Ah, sad, suffering destroying mind

that can create time, too; that is all I know.

the mind is all I want to know.

And need to know on the earth of man.

That is all ye need to know; truth and beauty

 exists outside our minds.

“Truth is beheld by the intellect; beauty

by the imagination,” Joyce said

3.

Not compte enough. The Known is never complete

enough. It is the unKnown which completes me.

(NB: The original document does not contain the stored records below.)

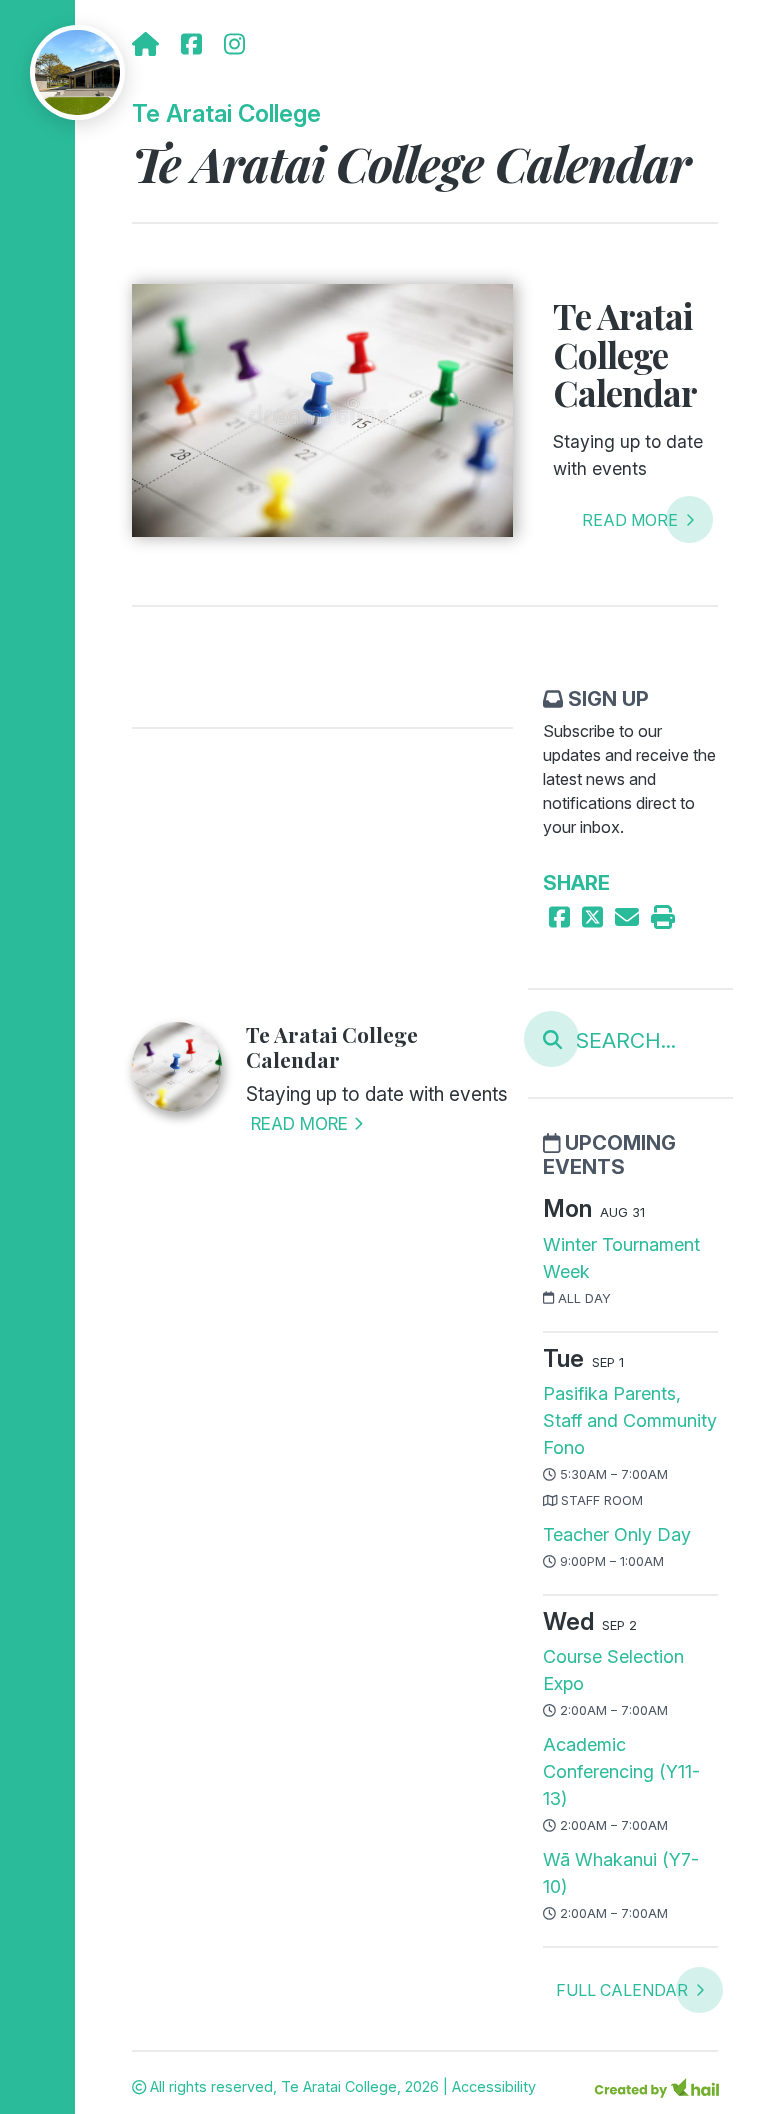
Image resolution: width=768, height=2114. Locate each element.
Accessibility (494, 2086)
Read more (632, 520)
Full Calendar (624, 1990)
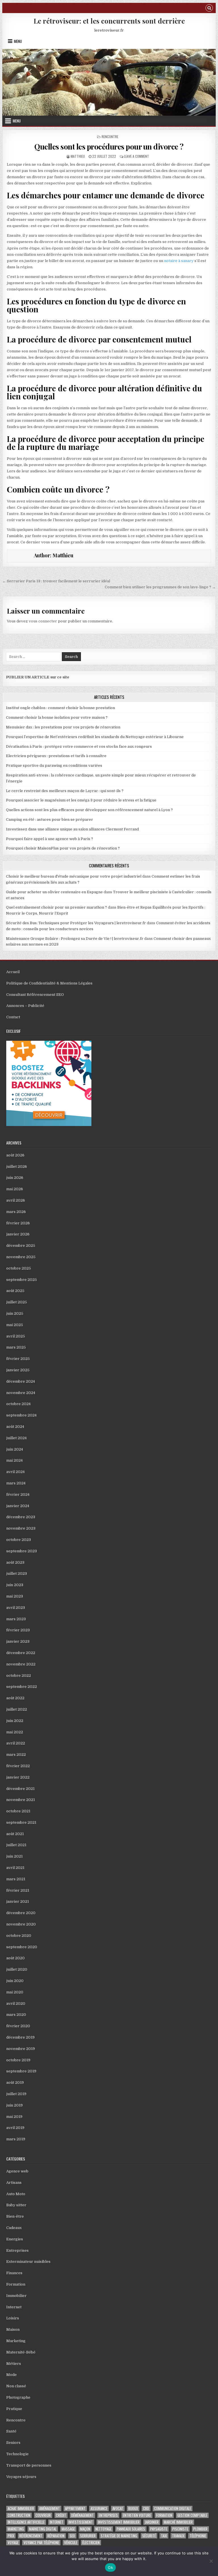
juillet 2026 (16, 1166)
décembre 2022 (20, 1653)
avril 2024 (15, 1472)
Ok (110, 2567)
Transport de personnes (28, 2465)
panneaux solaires (131, 2529)
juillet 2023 (16, 1573)
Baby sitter (16, 2205)
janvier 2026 (18, 1234)
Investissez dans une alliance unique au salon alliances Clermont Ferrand (72, 829)
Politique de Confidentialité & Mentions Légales (49, 983)
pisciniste (180, 2529)
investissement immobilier (119, 2522)
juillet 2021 (16, 1845)
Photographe (18, 2397)
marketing (16, 2529)
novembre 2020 (21, 1924)
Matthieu (78, 156)
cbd (146, 2508)
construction (19, 2515)
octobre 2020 (18, 1935)
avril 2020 (15, 2003)
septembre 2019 (21, 2071)
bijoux (133, 2508)
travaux (178, 2535)
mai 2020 (14, 1992)
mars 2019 (15, 2139)
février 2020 (18, 2026)
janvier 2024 (17, 1506)
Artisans (14, 2182)
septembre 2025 (21, 1279)
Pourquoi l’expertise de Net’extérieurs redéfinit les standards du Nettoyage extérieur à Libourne (95, 737)
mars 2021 (15, 1879)
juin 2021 (14, 1856)
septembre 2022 (21, 1686)
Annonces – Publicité (25, 1006)
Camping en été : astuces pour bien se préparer (49, 819)
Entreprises (17, 2250)
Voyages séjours (21, 2477)
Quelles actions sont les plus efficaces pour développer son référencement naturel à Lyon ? (89, 810)
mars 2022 (16, 1754)
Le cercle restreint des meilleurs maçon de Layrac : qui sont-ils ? (64, 791)
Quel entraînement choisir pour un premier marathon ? (56, 907)
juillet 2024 (16, 1438)
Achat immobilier (21, 2508)
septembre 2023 (21, 1551)
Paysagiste (158, 2529)
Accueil (13, 972)
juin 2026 (14, 1177)
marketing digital (42, 2529)
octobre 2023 (18, 1540)
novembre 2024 (20, 1393)
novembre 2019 (20, 2049)
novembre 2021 (20, 1800)
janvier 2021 (17, 1901)
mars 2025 (16, 1347)
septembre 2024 (21, 1415)
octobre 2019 (18, 2060)
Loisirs (12, 2318)
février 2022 (18, 1766)
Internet (14, 2307)
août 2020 (15, 1958)
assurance (99, 2508)
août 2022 (15, 1698)
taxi (164, 2535)
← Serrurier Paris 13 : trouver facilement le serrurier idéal (56, 581)
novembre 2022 (20, 1664)
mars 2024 (16, 1483)
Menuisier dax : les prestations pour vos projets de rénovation (63, 727)
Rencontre (110, 136)
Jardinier (152, 2522)
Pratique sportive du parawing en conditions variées (54, 765)
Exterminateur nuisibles (28, 2261)
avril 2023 (15, 1607)
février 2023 (18, 1630)
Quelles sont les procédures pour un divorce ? (109, 146)
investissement (80, 2522)
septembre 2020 (21, 1947)
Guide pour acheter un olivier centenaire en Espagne (54, 892)
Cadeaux (14, 2228)
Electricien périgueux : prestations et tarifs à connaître (56, 756)
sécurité (149, 2535)
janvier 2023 (18, 1641)
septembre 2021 (21, 1822)
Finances (14, 2273)
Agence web (17, 2171)
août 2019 (15, 2082)
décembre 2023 (20, 1517)
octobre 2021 (18, 1811)
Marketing (16, 2341)
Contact (13, 1017)
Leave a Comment (136, 156)
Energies (14, 2239)
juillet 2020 (16, 1969)
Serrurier (88, 2535)
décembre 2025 (20, 1245)
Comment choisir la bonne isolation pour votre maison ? (57, 717)
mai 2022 (14, 1732)
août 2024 (15, 1426)
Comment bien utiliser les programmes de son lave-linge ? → (160, 587)
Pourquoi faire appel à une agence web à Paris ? (49, 839)
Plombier (200, 2529)
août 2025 (15, 1291)
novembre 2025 (20, 1257)
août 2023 (15, 1562)
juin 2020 (15, 1981)
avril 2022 (15, 1743)
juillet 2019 (16, 2094)
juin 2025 (14, 1313)
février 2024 (18, 1494)
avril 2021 (15, 1867)
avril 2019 (15, 2128)
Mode (11, 2375)
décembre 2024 (20, 1381)
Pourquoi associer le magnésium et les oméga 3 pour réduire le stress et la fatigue (81, 800)
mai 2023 (14, 1596)
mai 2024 (14, 1460)
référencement (30, 2535)
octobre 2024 (18, 1404)
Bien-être (15, 2216)
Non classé (16, 2386)
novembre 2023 (20, 1528)
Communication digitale (172, 2508)
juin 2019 (14, 2105)
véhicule (70, 2542)
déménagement (82, 2515)
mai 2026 (14, 1189)
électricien (91, 2542)
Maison (13, 2329)
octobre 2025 (18, 1268)
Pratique (14, 2409)
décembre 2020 (20, 1913)
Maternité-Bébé (20, 2352)
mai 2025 (14, 1325)
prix (11, 2535)
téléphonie (198, 2535)
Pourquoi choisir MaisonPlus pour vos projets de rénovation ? (63, 848)
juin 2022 (14, 1721)
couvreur (43, 2515)
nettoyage (103, 2529)
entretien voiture (137, 2515)
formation (164, 2515)
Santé (11, 2431)
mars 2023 (16, 1619)
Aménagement (49, 2508)
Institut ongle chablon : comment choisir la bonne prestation (60, 708)
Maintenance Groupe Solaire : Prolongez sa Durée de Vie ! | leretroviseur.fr (74, 938)
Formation (15, 2284)
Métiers (13, 2363)
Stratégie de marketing (119, 2535)
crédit (61, 2515)
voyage (13, 2542)
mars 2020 (16, 2014)
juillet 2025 (16, 1302)
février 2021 (17, 1890)
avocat (117, 2508)
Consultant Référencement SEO (35, 994)
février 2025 (18, 1358)
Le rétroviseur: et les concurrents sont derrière (109, 20)
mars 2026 (16, 1212)
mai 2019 (14, 2116)
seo (72, 2535)
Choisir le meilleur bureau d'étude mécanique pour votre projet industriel (73, 876)
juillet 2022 (16, 1709)
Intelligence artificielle (26, 2522)
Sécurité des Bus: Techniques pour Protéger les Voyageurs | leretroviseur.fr (76, 923)
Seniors (13, 2442)
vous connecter (43, 621)
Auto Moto (15, 2194)
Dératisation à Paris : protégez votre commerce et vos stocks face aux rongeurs (79, 746)
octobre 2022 (18, 1675)
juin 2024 (14, 1449)
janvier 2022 (18, 1777)
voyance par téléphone (41, 2542)
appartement (75, 2508)
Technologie (17, 2454)
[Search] (209, 8)
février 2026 (18, 1223)
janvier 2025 (18, 1370)
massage (68, 2529)
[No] (211, 2561)
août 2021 (15, 1834)
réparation (55, 2535)
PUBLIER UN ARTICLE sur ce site (37, 677)
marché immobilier (178, 2522)
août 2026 (15, 1155)
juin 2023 (14, 1585)
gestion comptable (192, 2515)
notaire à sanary (179, 261)
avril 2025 (15, 1336)
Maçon (85, 2529)
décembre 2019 (20, 2037)
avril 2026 (15, 1200)
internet (56, 2522)
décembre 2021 (20, 1788)
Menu (18, 41)
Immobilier (16, 2296)
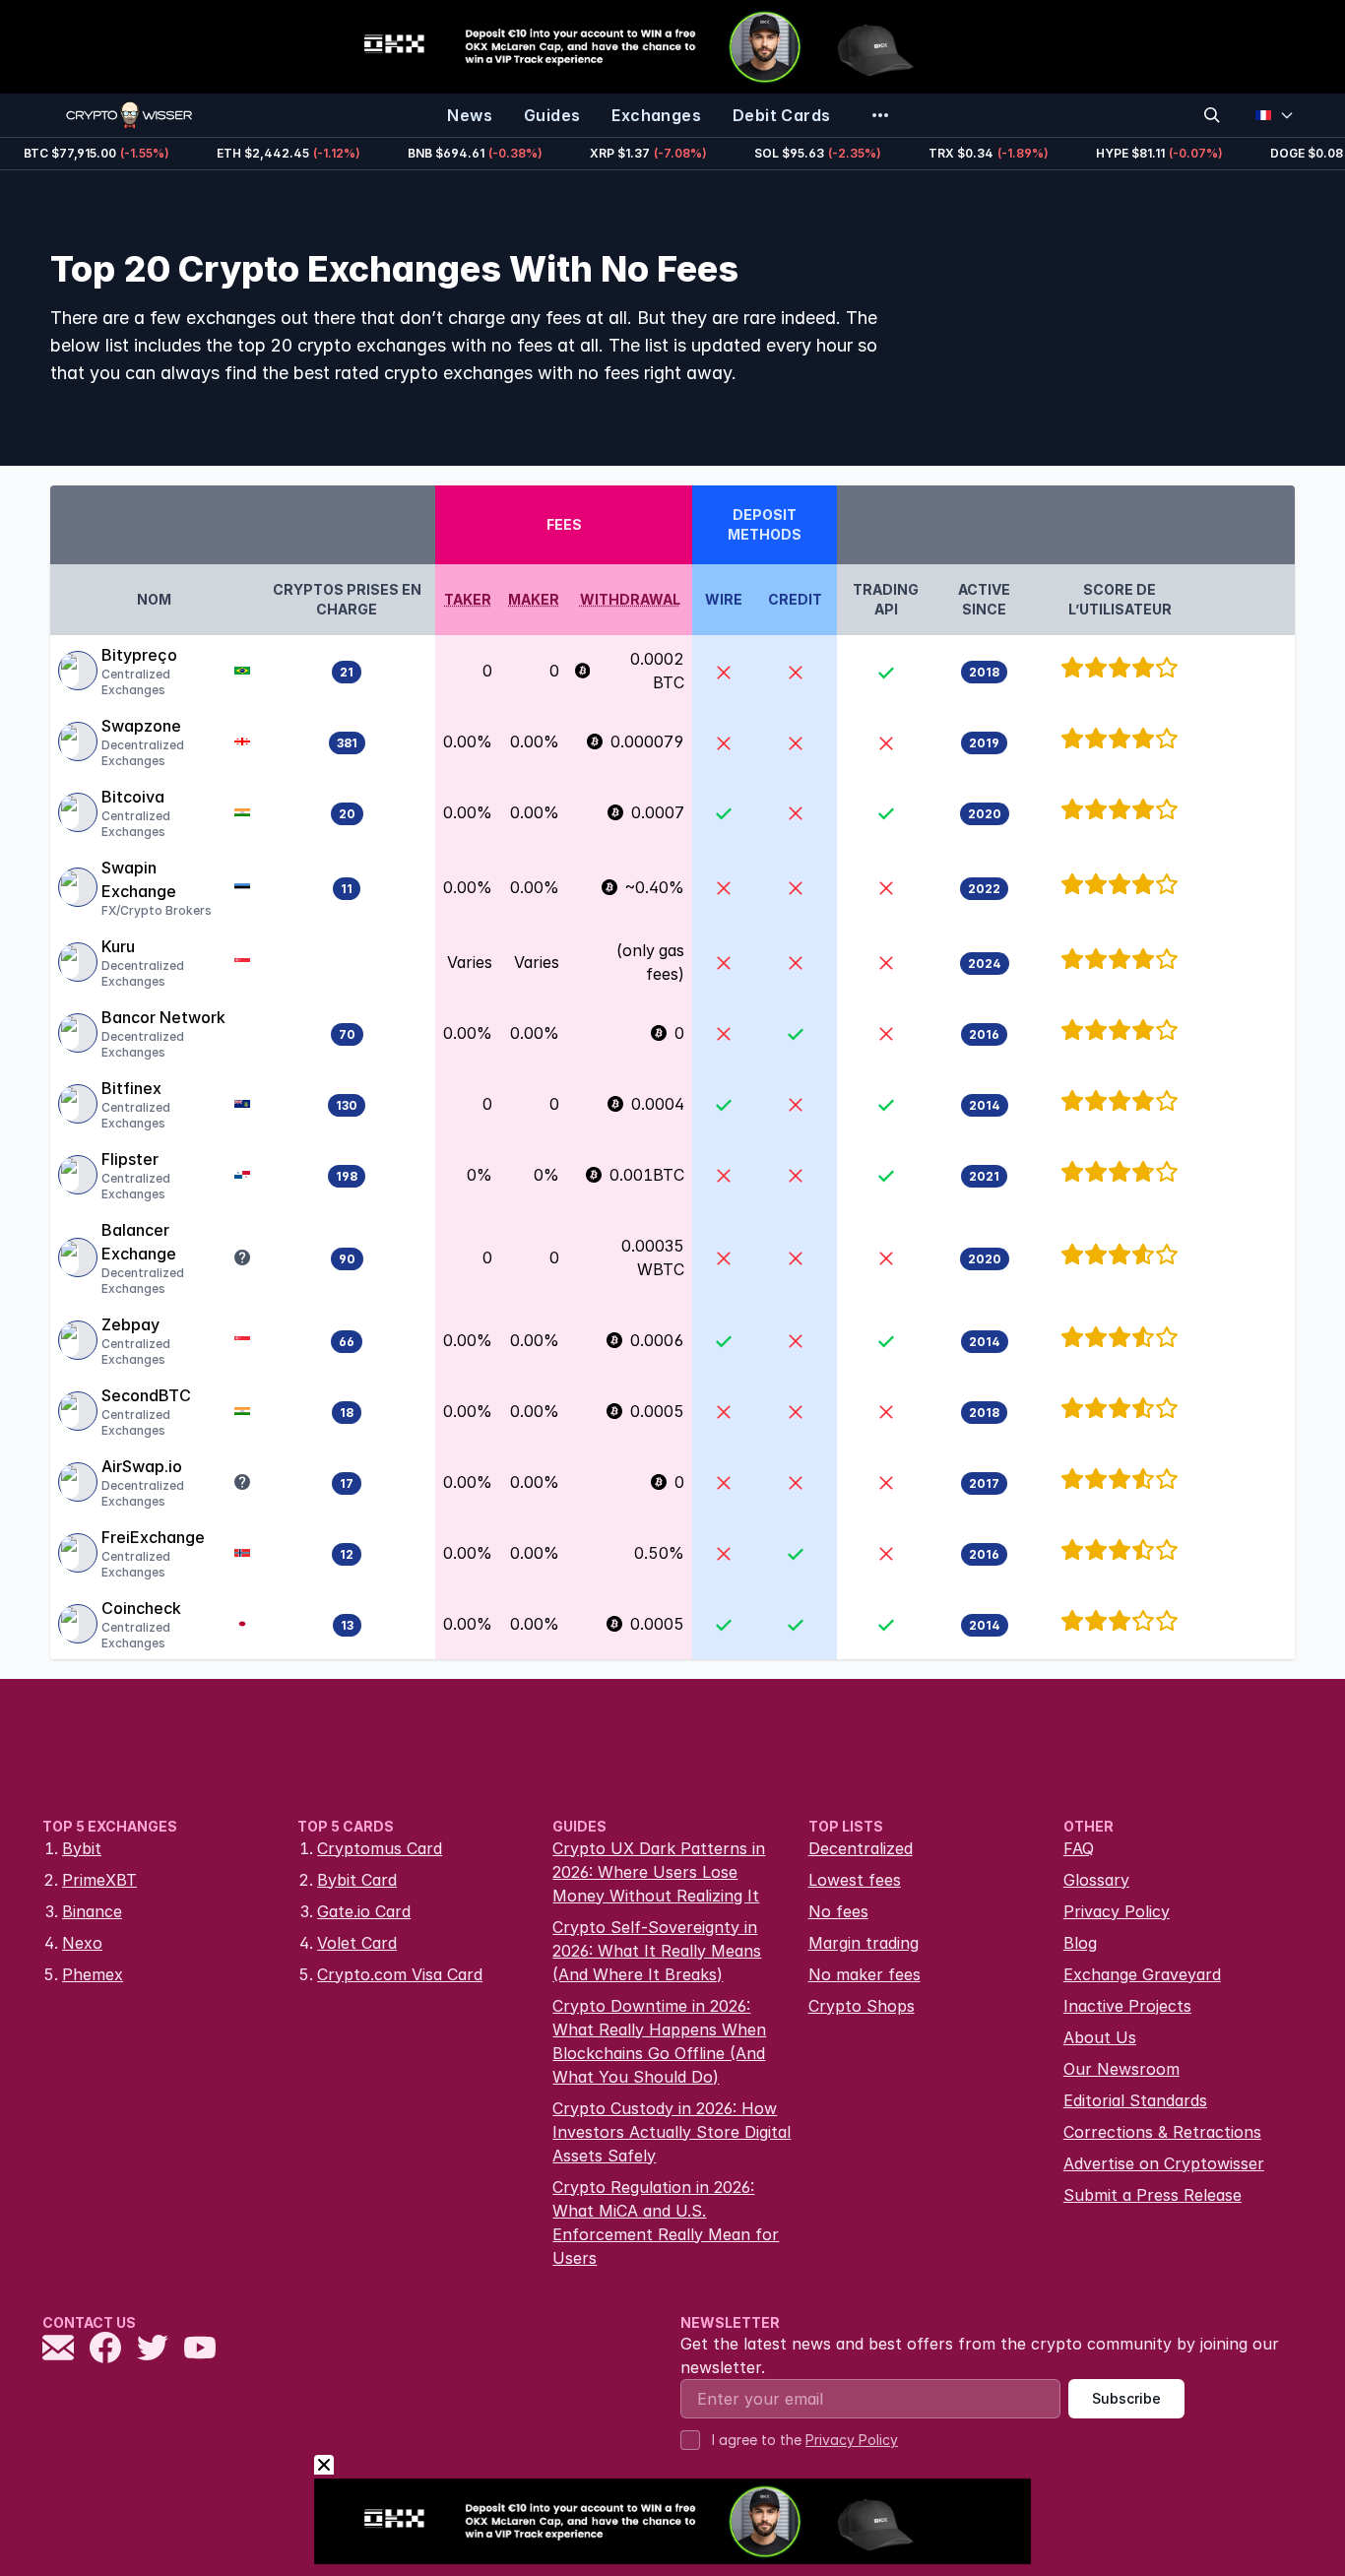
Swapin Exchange (138, 879)
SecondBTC (146, 1395)
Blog (1080, 1943)
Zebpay (130, 1324)
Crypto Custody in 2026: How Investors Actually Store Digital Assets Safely (671, 2131)
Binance (92, 1911)
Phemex (92, 1974)
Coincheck (141, 1608)
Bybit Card (357, 1880)
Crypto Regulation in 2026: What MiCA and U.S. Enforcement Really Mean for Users (665, 2222)
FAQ (1078, 1848)
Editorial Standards (1135, 2100)
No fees (838, 1911)
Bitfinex (131, 1088)
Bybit (81, 1848)
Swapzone (141, 726)
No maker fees (864, 1974)
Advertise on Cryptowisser (1163, 2163)
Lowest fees (854, 1880)
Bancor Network (163, 1017)
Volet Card (357, 1943)
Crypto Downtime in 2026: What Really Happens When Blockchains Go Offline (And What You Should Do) (659, 2041)
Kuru (118, 946)
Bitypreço (139, 655)
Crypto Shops (861, 2006)
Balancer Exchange (138, 1241)
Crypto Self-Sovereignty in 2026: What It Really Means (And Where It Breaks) (656, 1950)
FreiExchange (153, 1537)
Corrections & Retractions (1162, 2132)
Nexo (82, 1943)
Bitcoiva (132, 796)
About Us (1099, 2037)
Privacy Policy (1116, 1911)
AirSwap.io (141, 1466)
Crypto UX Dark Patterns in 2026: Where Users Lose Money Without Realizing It (658, 1871)
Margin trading (863, 1943)
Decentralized (860, 1848)
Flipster (130, 1159)
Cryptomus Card (379, 1848)
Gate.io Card (364, 1911)
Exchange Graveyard (1142, 1974)
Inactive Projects (1127, 2006)
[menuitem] (469, 115)
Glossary (1096, 1880)
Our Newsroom (1121, 2069)
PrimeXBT (99, 1880)
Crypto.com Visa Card (399, 1974)
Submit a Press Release (1152, 2195)
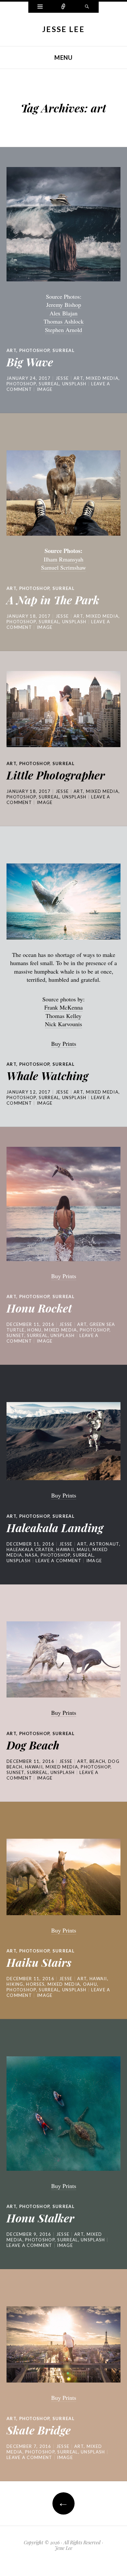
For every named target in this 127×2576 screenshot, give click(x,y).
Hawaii (65, 1549)
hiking (15, 1984)
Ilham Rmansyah (63, 559)
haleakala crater (30, 1549)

For which I hunger. For which I lack

words. Or mind. Oh, complete me. Dictate to me

words of my soul. I have listened for you

long enough. And yet not long enough. The

moon is never complete. But partial

to our eye. I hunger for the lost side of the moon,

the new moon is the new meter.

As I lie in the dark, I dream of the future.

The contemplation of the past. My candles

have burned out; I cannot see.

Hunger breeds inspiration. When I am

fed, I do not create;

Lovers lie whispering next door.

Upstairs the poet walks on creaking

floors, after mid-night, his inspiration, their hands meet on the telephone

burnt out, his soul burned by flames he

cannot quench.

Whence comes this thought, these

words. My words are dictated me, as if

on some unknown machine, they tele-

type across my brain. Not all of them.

The word is the only world; the world is only

a word; but it is more than it. It is a never

quenching flame, that can burn you out

and take all you have, and still ask for

more, plead for more quickly. It can

take every emotion you lavish on an object and exhaust it

so quickly that you fall dying on the

roadside; bed so quickly, you murmur,

only to rise again the next morning to

feed it again. To feed on you; feed on it.

That is the only answer. Be impartial,

cold to everything and it dies quickly.

But be cold and you die quickly.

John Wieners

for what it’s worth. A bad Sept 29, 1965

entry full of sloppy thinking out of tiredness.